Bass Player magazine has commented that "Perhaps no music evokes the notion of bass and bass tone like reggae and dub, and no two words are more synonymous with those plucking practices than Family Man." Ali Campbell, frontman of UB40, credits Aston Barrett and his brother as the inventors of reggae as we know it, stating, "There was bluebeat, rocksteady and ska. That all happened before reggae, which kind of happened in about ’69, you know — when reggae as we know it was invented by the Barrett brothers, I’d say." Rock musician John Lennon expressed admiration for the unique bass sound originating from Jamaica, while discussing his plans for a comeback album in early 1980 while listening to the Bob Marley & The Wailers album Burnin', stating, "You couldn't get that sound in New York.
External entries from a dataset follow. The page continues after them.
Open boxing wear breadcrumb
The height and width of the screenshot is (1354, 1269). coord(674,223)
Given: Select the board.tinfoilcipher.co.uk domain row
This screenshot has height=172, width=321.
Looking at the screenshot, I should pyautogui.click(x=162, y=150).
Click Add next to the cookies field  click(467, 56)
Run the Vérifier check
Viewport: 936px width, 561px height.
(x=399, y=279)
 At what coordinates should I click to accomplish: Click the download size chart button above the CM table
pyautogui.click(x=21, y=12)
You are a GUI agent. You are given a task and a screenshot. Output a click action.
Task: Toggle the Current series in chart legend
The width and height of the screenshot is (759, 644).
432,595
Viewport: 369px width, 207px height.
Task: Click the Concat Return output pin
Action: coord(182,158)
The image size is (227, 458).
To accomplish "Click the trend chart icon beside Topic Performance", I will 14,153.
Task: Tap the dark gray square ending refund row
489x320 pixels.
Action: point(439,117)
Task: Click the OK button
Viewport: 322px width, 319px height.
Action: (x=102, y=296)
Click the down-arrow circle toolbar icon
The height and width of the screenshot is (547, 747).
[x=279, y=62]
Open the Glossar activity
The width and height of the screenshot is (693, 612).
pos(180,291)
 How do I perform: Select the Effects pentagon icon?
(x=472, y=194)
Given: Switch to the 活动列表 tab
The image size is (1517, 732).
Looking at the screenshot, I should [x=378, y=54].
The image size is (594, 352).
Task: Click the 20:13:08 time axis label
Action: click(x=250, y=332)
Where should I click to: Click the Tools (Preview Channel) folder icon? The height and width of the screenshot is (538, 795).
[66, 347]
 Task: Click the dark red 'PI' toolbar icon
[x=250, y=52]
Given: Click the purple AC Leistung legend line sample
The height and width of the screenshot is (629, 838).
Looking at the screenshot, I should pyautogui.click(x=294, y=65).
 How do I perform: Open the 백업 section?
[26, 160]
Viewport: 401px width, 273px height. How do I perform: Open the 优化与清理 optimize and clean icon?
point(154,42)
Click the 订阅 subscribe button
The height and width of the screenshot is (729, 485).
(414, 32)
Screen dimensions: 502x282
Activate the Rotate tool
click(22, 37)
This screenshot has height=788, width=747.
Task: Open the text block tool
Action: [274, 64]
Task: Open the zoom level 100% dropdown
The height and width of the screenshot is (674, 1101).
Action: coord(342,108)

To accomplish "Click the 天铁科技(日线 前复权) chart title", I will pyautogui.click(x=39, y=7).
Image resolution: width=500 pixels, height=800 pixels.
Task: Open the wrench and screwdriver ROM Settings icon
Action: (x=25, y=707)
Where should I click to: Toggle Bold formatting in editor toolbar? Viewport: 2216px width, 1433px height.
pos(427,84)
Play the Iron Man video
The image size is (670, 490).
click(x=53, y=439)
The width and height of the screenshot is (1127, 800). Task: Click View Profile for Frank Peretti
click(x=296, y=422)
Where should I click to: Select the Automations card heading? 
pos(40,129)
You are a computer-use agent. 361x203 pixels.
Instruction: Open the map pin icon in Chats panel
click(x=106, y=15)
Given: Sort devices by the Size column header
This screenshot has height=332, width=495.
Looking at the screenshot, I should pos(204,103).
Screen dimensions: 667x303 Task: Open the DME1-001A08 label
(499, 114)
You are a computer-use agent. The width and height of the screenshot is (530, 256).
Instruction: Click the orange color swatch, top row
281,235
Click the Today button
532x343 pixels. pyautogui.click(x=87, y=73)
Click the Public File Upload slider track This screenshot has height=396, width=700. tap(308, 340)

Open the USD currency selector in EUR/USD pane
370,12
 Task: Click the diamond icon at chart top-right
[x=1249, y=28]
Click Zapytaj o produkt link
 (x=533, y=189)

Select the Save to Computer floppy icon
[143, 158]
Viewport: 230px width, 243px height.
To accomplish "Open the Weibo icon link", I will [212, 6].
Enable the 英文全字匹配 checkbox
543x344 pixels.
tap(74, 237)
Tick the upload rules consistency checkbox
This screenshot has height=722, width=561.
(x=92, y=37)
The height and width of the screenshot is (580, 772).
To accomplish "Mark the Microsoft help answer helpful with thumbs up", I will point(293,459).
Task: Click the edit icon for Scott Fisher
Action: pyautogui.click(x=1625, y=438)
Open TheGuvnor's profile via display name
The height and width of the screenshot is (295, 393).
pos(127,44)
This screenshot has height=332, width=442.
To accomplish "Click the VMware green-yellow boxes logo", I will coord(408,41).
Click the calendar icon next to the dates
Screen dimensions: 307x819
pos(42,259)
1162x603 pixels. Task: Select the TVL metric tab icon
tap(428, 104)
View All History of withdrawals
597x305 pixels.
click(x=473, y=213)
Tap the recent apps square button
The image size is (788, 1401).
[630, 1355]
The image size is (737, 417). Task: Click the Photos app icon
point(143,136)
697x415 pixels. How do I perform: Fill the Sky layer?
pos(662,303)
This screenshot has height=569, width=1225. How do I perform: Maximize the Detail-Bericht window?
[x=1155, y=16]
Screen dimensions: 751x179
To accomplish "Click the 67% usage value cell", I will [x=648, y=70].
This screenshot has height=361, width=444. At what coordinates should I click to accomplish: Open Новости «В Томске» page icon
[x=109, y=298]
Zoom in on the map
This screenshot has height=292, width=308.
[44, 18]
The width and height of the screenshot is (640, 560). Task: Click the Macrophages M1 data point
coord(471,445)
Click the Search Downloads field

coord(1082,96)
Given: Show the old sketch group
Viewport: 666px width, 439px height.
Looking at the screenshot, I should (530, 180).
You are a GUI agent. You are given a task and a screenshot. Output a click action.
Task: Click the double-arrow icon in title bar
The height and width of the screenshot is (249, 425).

No way!"

Ziggy Marley, eldest son of Bob Marley, emphasizes the significance of Aston Barrett's bass alongside Carlton's drumming in his father's music, noting, "They have their own style." Keith Richards of The Rolling Stones acknowledges the Wailers' rapid improvement with Barrett's addition on bass. Robbie Shakespeare of Sly & Robbie fame hailed Barrett as a master bassist, attributing much of his own success to Barrett's influence.

==Awards and recognition==
- 2012: Lifetime Achievement award from Bass Player Magazine
- 2020: Selected as number one by the staff of Bass Player Magazine, in their ranking of "20 legendary players who shaped the sound of electric bass"
- 2021: Received the Jamaican Order of Distinction

==Discography (selected)==

===Compilations===
- Familyman in Dub [197X]

===As producer===
- Aston Barrett – Familyman in Dub [197X]
- Horace Andy & Winston Jarrett & Wailers – The Kingston Rock [1974]
- Various Artists – Cobra Style [197X]
- Various Artists – Juvenile Delinquent [1981]

===As engineer===
- Bob Marley and the Wailers – Confrontation [1983]
- Bob Marley and the Wailers – Exodus [1977]
- Judy Mowatt- Black Woman [1980]

===As musician===
- Aston Barrett – Familyman in Dub [197X]
- Alpha Blondy & Wailers – Jerusalem [1986]
- Keith Hudson – Pick A Dub [1974]
- Bob Marley and the Wailers – Catch a Fire (1973)
- Bob Marley and the Wailers – I Shot the Sheriff
- Bob Marley and the Wailers – Jamming
- Bob Marley and the Wailers – Three Little Birds
- Augustus Pablo – King Tubbys Meets Rockers Uptown (1976)
- Burning Spear – Marcus Garvey (1975)
- Burning Spear – Dry & Heavy (1977)
- Burning Spear – Marcus' Children – originally released as Social Living (1978)
- Peter Tosh – Legalize It [1976]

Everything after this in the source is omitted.